Re: In an RDBMS, what does "Data" mean?

From: Eric Kaun <ekaun_at_yahoo.com>
Date: Wed, 09 Jun 2004 19:27:28 GMT
Message-ID: <AwJxc.378$Pt.303_at_newssvr19.news.prodigy.com>


"Anthony W. Youngman" <wol_at_thewolery.demon.co.uk> wrote in message news:LnpFiHNqXPxAFwgC_at_thewolery.demon.co.uk...
> In message <kH4wc.5267$n65.660_at_newssvr33.news.prodigy.com>, Eric Kaun
> <ekaun_at_yahoo.com> writes
> Relational is more egalitarian about what you can ask (actually, I'm not
> sure about that, but never mind ...)
>
> But it's like being "politically correct". Sure, you may want to know
> "how many blokes have a car the same colour as their wife's hair?".
>
> BUT! Do you want to make "all questions equally easy to answer" or do
> you want to make "common questions easier to answer than unusual ones".
> If by levelling off the ease of asking questions, you simply make the
> easier questions harder in order to level the playing field, you're
> doing your users a very big disservice. Is that what you're trying to
> achieve?

Not at all. I want a firm logical foundation for any questions, and to have that foundation serve as the basis for making questions easier to answer - in other words, to define useful (though necessarily restricted) views in terms of an egalitatian model. Otherwise my initial choice is simply too risky, at least in complex domains.

> And with a little bit of thought, you can make nearly ANY question in
> Pick easy to answer. More to the point, you can PROVE that the system
> can answer the question easily.

Please elaborate on both of these. I have no idea what proving something easy to answer entails...

> Given that relational goes to extreme
> lengths to separate the logical from the physical,

? Extreme lengths to separate? I'd say is simply tries to keep them "naturally" separate, though of course I have no definition for "natural". :-)

> relational actually
> prevents you from even trying to prove the question is easy, merely
> saying "you have no choice but to trust the optimiser" :-(

Huh?
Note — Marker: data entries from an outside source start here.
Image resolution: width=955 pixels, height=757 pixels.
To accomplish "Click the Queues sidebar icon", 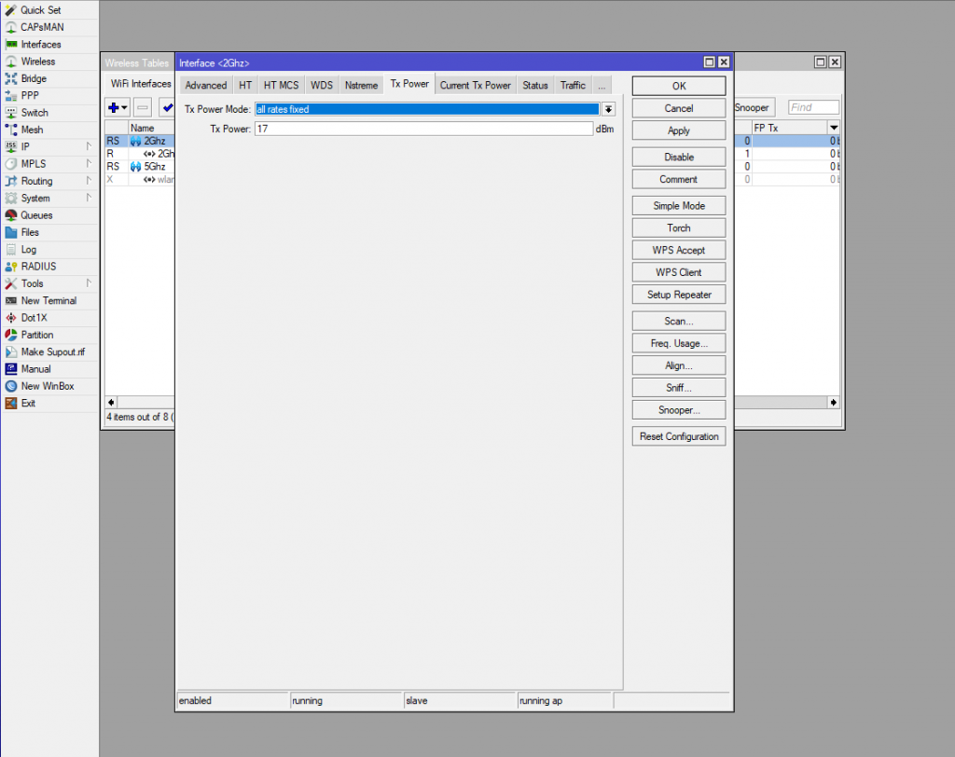I will click(x=11, y=215).
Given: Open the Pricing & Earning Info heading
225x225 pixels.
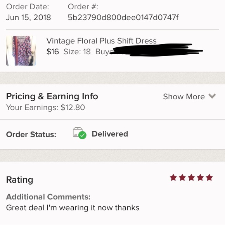Looking at the screenshot, I should coord(52,97).
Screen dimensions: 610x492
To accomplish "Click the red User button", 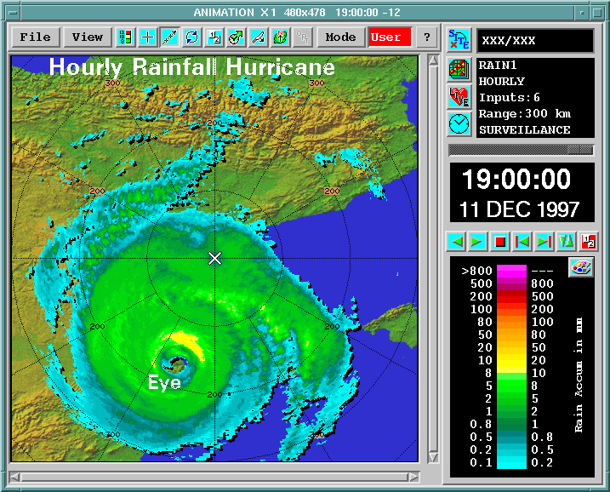I will [390, 37].
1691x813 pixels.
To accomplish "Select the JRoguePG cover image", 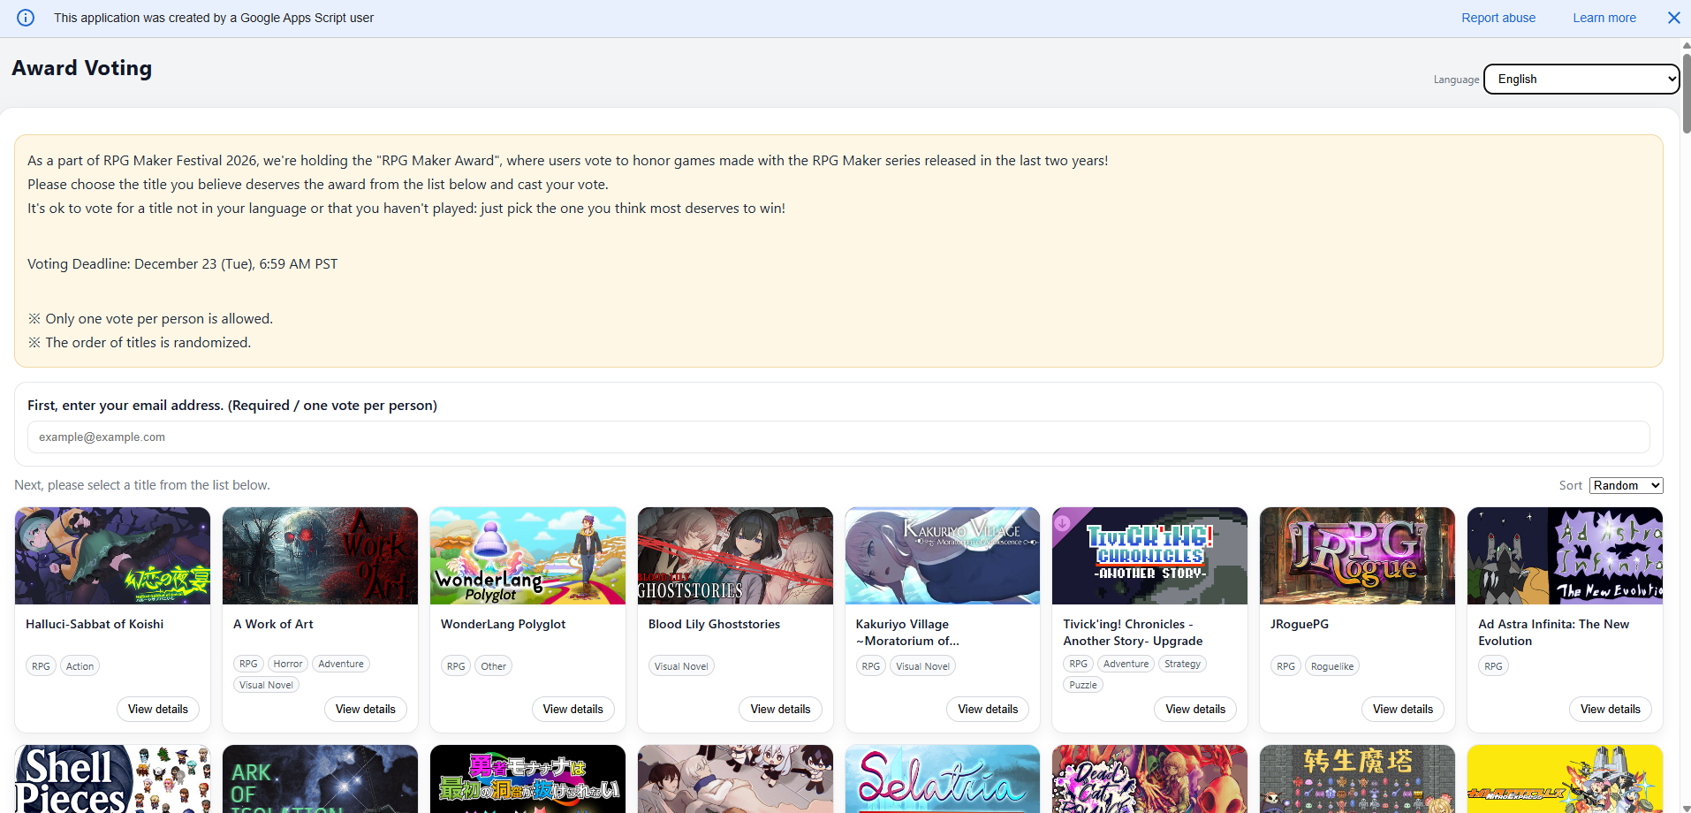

Prove the question is easy? What does that mean?

At any level above hardware, we have no choice - it depends on the processor, and hard disk, and memory speed, and... so of course there's a level of trust involved. Do you trust the Pick compiler / interpreter? I certainly want to delegate the nasty business of optimization (which we've demonstrated is useful in the considerably more-difficult area of compilers) to a machine which can do the job better and faster than I.